> _PROBLEM STATEMENT_
Begin at the line that contains "Viewport: 710px width, 1318px" and reproduce it along with every line after it to the end of the listing; skip any pictures.

------ EXERCISE DATA ------

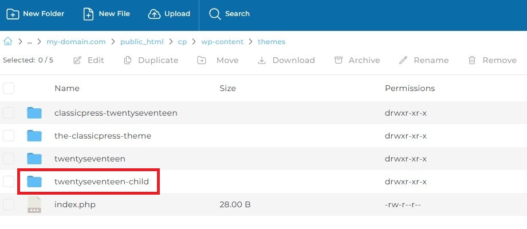Image resolution: width=527 pixels, height=229 pixels.
Task: Click the Search magnifier icon
Action: pos(215,14)
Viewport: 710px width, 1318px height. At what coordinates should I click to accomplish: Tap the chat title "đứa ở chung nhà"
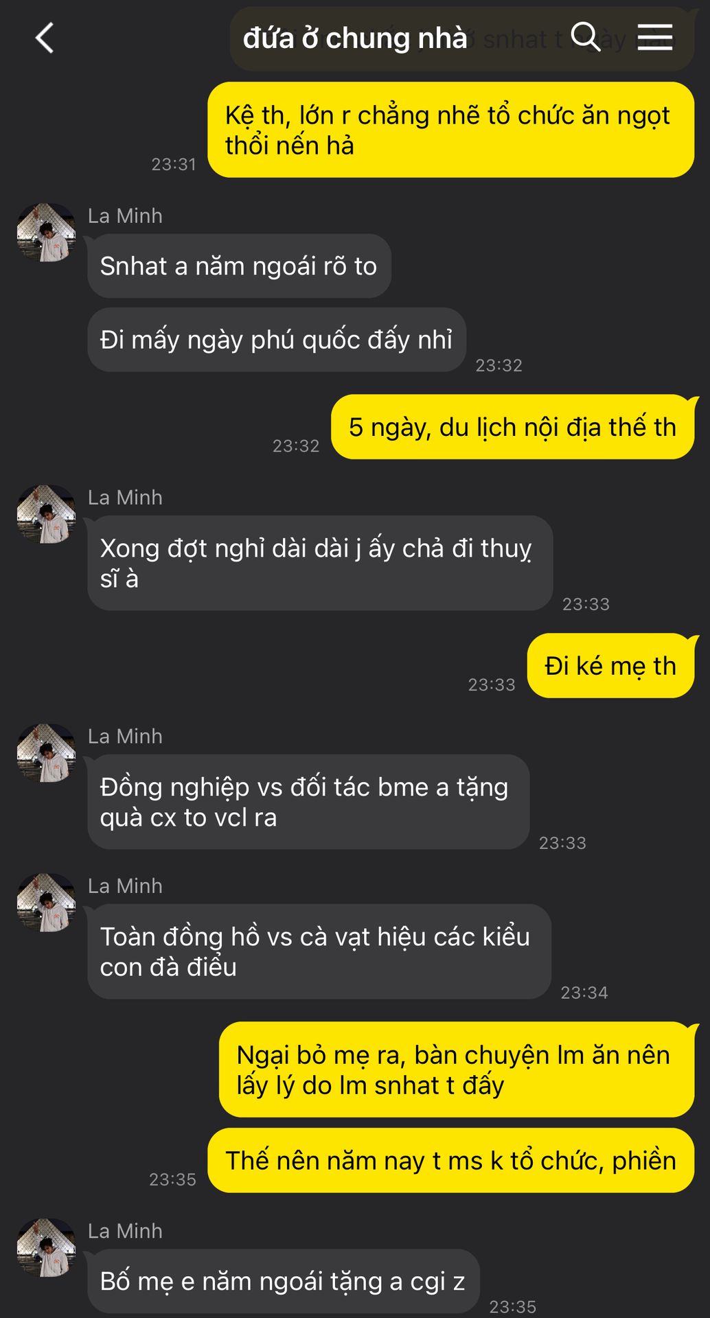[x=354, y=38]
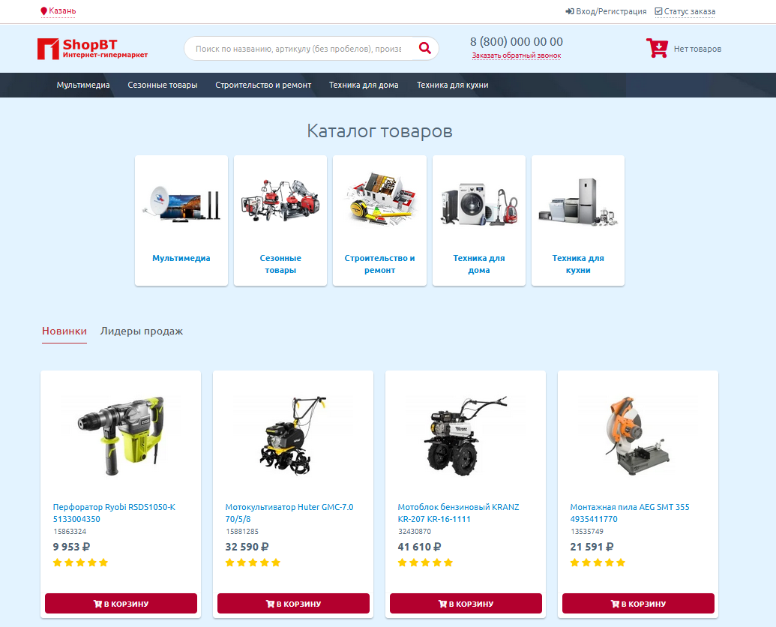The width and height of the screenshot is (776, 627).
Task: Add AEG SMT 355 saw to cart
Action: pos(638,604)
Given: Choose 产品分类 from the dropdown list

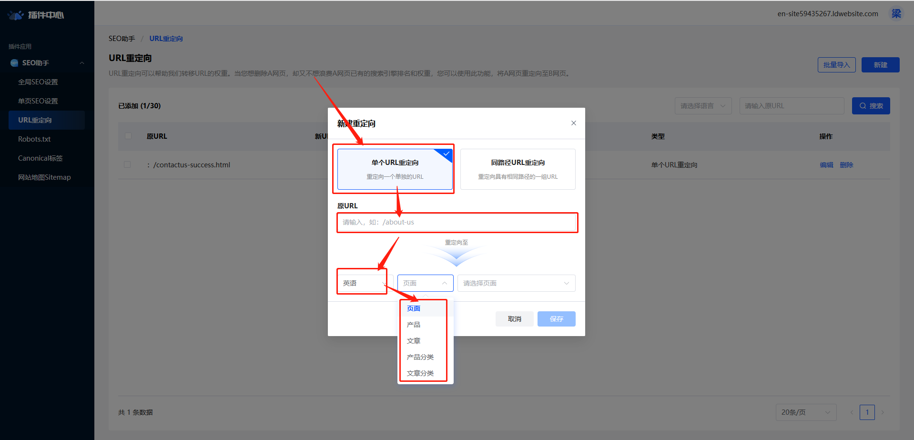Looking at the screenshot, I should pyautogui.click(x=420, y=357).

------

> _RESULT FOR THIS EXERCISE_
Viewport: 710px width, 1318px height. At what coordinates should I click to accomplish: Tap the chat title "đứa ở chung nhà"
[x=354, y=38]
The width and height of the screenshot is (776, 627).
Task: Add AEG SMT 355 saw to cart
Action: pos(638,604)
Given: Choose 产品分类 from the dropdown list

Looking at the screenshot, I should pyautogui.click(x=420, y=357).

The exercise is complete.